A recent study was developed to understand how HIV corresponds to the microbial communities of the female sex organ. Dr. David Fredericks- a physician and college professor that teaches “Allergy and Infectious Disease” at University of Washington, led a study on the relationship between the diversity of bacteria in the vagina and how it may lead to HIV. The research population specifically focused in on sub-Saharan African women, who make up 56% of the continent’s infected population.

HIV-infected T cell

Scientists have come to discover that the greater the diversity of a microbiome, the more equipped that region of the body is for combating infections. Although- this concept is strictly relative to the mouth, intestines, and nasal passageway because a variety of bacteria inhabiting a vaginal microbiome can be very detrimental to a woman’s health. One of the leading risks from having a diverse vaginal microbiome community is the “human immunodeficiency virus”.  This virus can be transmitted through sexual contact, childbirth, nursing, or the usage of unsanitary needles. One’s immune system is weakened after contracting HIV because CD4 cells are damaged, which makes it harder for the body to fight off illness. Dr. Fredericks has revealed that the presence of a microbe called Parvimonas Type 1 is usually not a dangerous bacteria, yet the microbe is linked to the virus when there is a higher concentration of it in the vaginal microbiome.
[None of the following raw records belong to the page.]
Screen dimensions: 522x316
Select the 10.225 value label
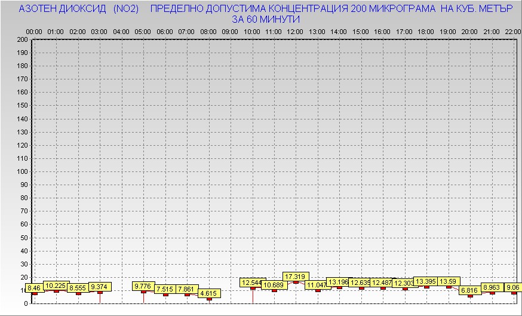tap(56, 286)
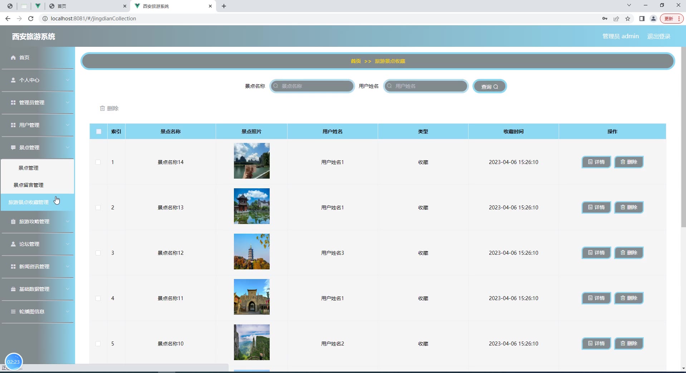Open the 景点留言管理 submenu item
This screenshot has width=686, height=373.
pos(29,185)
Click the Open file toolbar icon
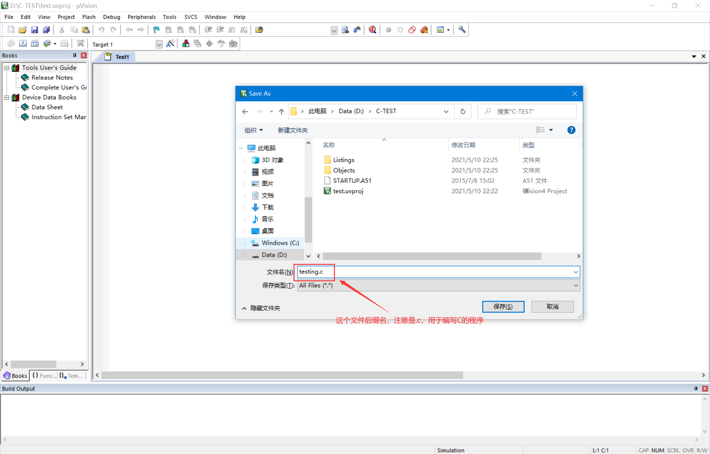Screen dimensions: 710x454 pyautogui.click(x=22, y=30)
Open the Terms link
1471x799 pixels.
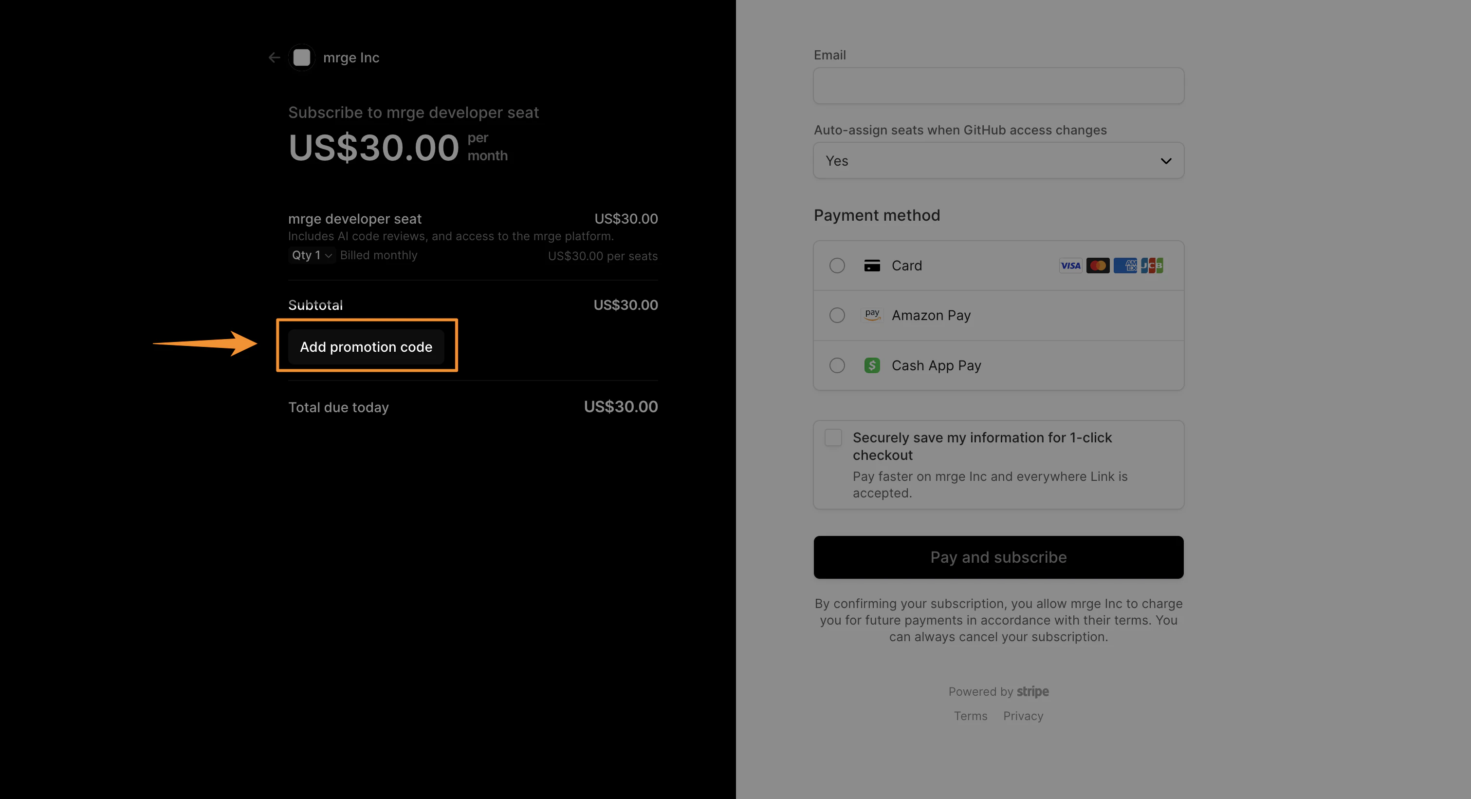point(970,716)
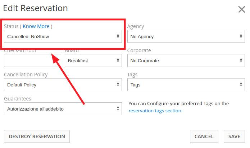Click the Cancel button
Viewport: 250px width, 148px height.
pyautogui.click(x=204, y=136)
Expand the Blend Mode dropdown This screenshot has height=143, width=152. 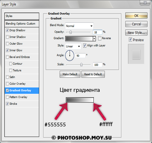[x=79, y=26]
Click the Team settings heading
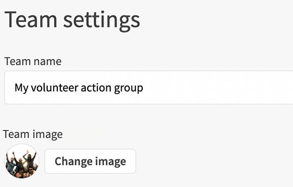Viewport: 293px width, 187px height. (72, 20)
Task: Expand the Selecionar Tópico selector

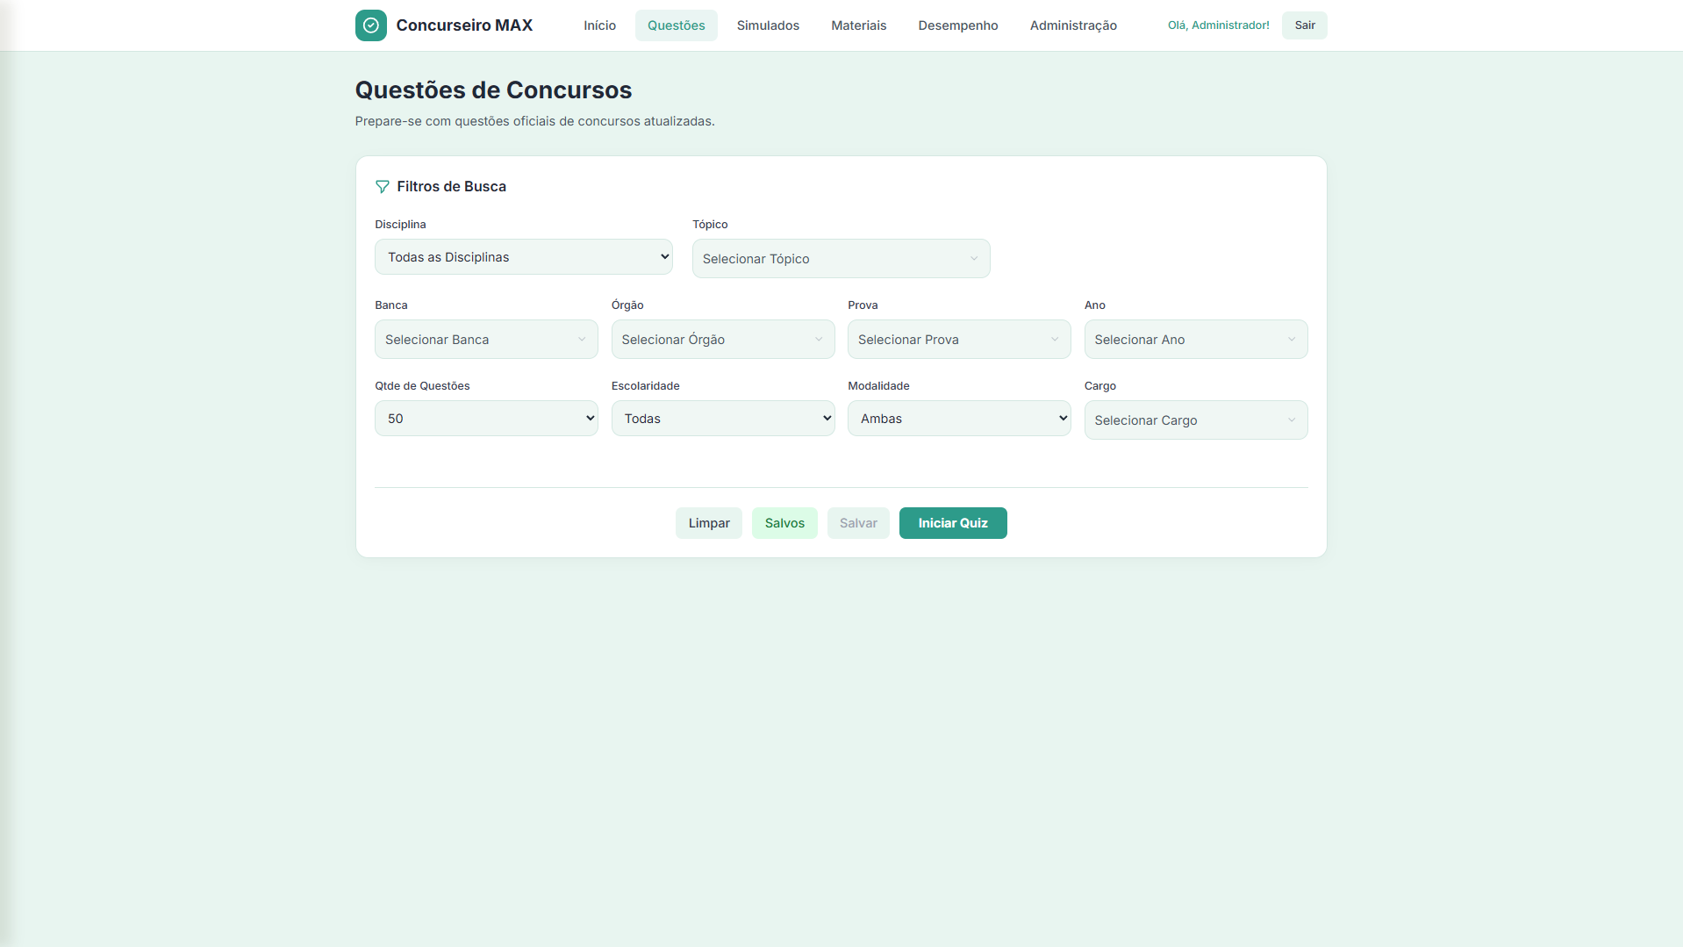Action: [840, 259]
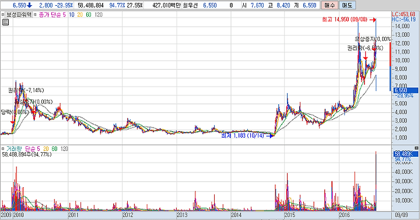Click the blue arrow at 최저 1,183
Image resolution: width=420 pixels, height=220 pixels.
(270, 136)
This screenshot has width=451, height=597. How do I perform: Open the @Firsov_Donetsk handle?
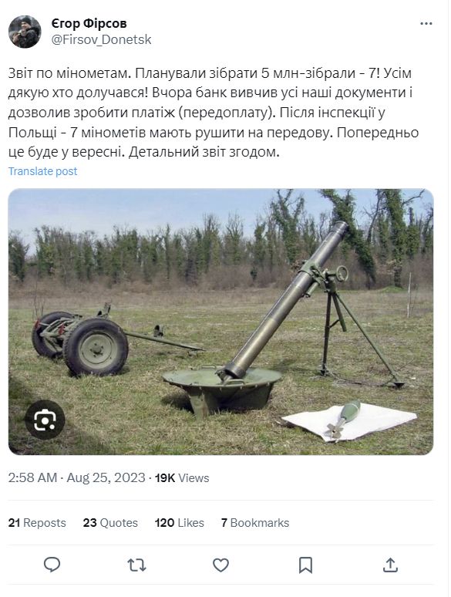(x=101, y=39)
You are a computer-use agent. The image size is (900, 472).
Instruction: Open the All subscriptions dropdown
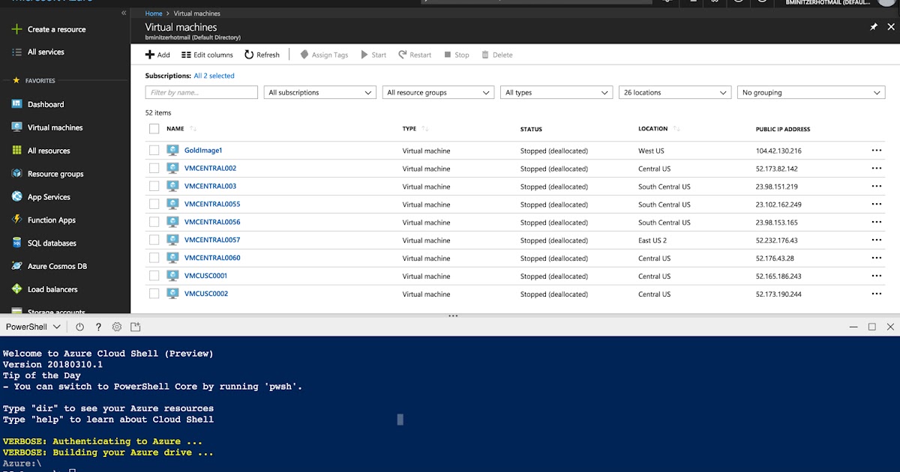[320, 92]
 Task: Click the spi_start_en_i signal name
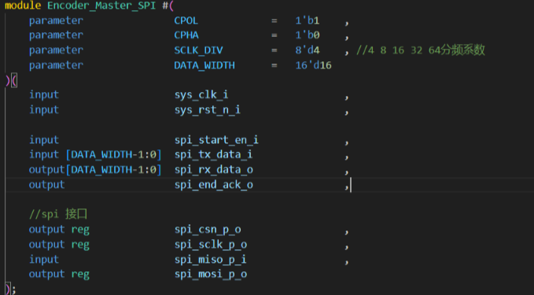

Dr. Fredericks accomplished making this new find by using a strategy called the “dose-dependent effect” to measure the amount of “bugs” in a microbiome community in correlation to the risk of contracting HIV. In doing so, the scientists took cultures from 87 women who were infected with HIV and 262 cultures from women who tested negative for HIV to compare the bacterias found in both microbiomes. During the second half of the study, biologists used screening through a method called “PCR“and identified 20 types of bacteria that could potentially be linked to the virus. The bacterias involved in generating the virus in the female reproductive system were narrowed down to seven specific strains of rogue bacteria. Since the discovery, the biggest question revolving around HIV is determining how to permanently reduce the concentration of these illness-inducing bacterias.